All of these various troubled relationships are presented in the most general fashion with little character development and no really interesting dialogue. Director Ken Kwapis and writers Abby Kohn and Marc Silverstein definitely do justice to Greg Behrendt's book but in so doing, they are left with the same lackluster, limp dating advice that populates that absurdly popular book. Kwapis is a terrific television director, he's done some fine work with The Office but in features, yeesh. His resume includes Beautician and the Beast and, ugh, License To Wed.

Then again, he also directed the original Sisterhood of the Traveling Pants which is a movie of great warmth, humor and empathy, all of which is absent from He's Just Not That Into You. Then again, Sisterhood is based on a much better book than He's Just Not That Into You. Not that I have read Sisterhood of the Traveling Pants, I have read He's Just Not That Into You and I feel very comfortable making the assumption. Ken Kwapis has some talent, how he has made such terrible films, and one pretty good one, remains a mystery to me.

Ben Affleck, Jennifer Aniston and Drew Barrymore round out the all star cast of He's Just Not That Into You and they seem like they may be in entirely different movies. Affleck and Aniston actually escape the dreary humor free children mincing their way through this abyss of stupidity that is He's Just Not That Into You. As a couple who've been together for seven years without getting married they are saddled with the same mindless problems of the rest of the cast but they are onscreen so little and neither allows for any real whining about their problems, they miss out on the sad fates of the rest of the cast.

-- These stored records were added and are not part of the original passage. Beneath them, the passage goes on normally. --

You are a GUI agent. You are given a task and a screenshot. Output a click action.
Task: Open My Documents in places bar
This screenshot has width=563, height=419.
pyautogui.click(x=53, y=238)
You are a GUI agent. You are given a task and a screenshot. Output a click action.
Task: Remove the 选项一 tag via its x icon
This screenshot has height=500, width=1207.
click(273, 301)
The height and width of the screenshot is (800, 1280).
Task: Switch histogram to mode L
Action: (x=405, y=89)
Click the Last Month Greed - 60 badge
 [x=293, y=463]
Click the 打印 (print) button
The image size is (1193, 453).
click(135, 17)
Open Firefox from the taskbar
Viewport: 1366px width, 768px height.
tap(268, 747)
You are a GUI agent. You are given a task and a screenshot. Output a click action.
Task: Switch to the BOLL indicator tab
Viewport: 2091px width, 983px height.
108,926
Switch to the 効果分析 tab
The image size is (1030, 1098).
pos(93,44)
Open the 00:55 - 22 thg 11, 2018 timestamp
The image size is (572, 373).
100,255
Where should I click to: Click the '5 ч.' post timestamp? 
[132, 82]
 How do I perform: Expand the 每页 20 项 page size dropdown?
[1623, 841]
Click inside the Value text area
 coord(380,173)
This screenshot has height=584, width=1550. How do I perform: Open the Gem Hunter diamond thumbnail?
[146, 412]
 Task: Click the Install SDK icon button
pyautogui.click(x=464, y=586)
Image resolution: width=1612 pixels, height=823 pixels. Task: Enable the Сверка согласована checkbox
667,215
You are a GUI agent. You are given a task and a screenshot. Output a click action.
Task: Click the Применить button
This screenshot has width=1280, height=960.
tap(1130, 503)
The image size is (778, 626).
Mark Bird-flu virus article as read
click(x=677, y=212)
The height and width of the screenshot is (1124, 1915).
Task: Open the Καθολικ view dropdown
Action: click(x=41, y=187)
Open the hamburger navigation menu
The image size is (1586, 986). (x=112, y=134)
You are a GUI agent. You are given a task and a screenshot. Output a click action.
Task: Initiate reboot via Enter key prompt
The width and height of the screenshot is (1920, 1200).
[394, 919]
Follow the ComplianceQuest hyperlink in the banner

Poor Drew Barrymore arguably gets it the worst of anyone in arguably the smallest role in the movie. Shoehorned into the plot as Anna's best friend, Drew has a technology problem. With her MySpace page, her cellphone, her home phone, her work phone, her home email, her work email, she has to check every one every few minutes to get updates on her latest relationship. It's exhausting to be rejected in so many forms and she longs for the days of an answering machine. Ugh! Can someone just get this girl a blackberry? An IPhone? Something! Honestly, if modern tech is this hard for you, just give up. Go live in a cave somewhere.

And Drew's role is minuscule compared to Ginnifer Goodwin's Gigi who, if she were a real person, would likely have died from forgetting how to breathe. This is one of the most dull witted characters ever brought to the screen. I like Goodwin, she's an attractive girl who I know is not this mentally challenged. The character she is saddled with in He's Just Not That Into You is a flibbertigibbet moron who could barely read traffic signals, forget body language or even a direct answer from a guy telling her he is never going to call her.

Ladies, this movie is meant for you and the people who made it think that Gigi represents you. They think all of these ludicrous, brain-dead morons stand in for a type that you can relate to. This is what Hollywood thinks of you. If that is not a massive insult I don't know what is. Granted, the men in this movie don't get off easy, Kevin Connelly's Conor is pathetic beyond words, Bradley Cooper's Ben is pathetic and a jerk and Justin Long's Alex is arguably more clueless than anyone else in the film, likely because he is the stand in for Author Behrendt, as the advice giver of the group.

It is Alex who advises Gigi, regarding Conor, that 'He's Just Not That Into You' and fails to communicate that to her because he wasn't writing it on a brick and clubbing her with it repeatedly. His banal generalities about why men do what they do and why women don't get it are the thesis statement of He's Just Not That Into You and they boil down to nothing more insightful than that simpleminded title.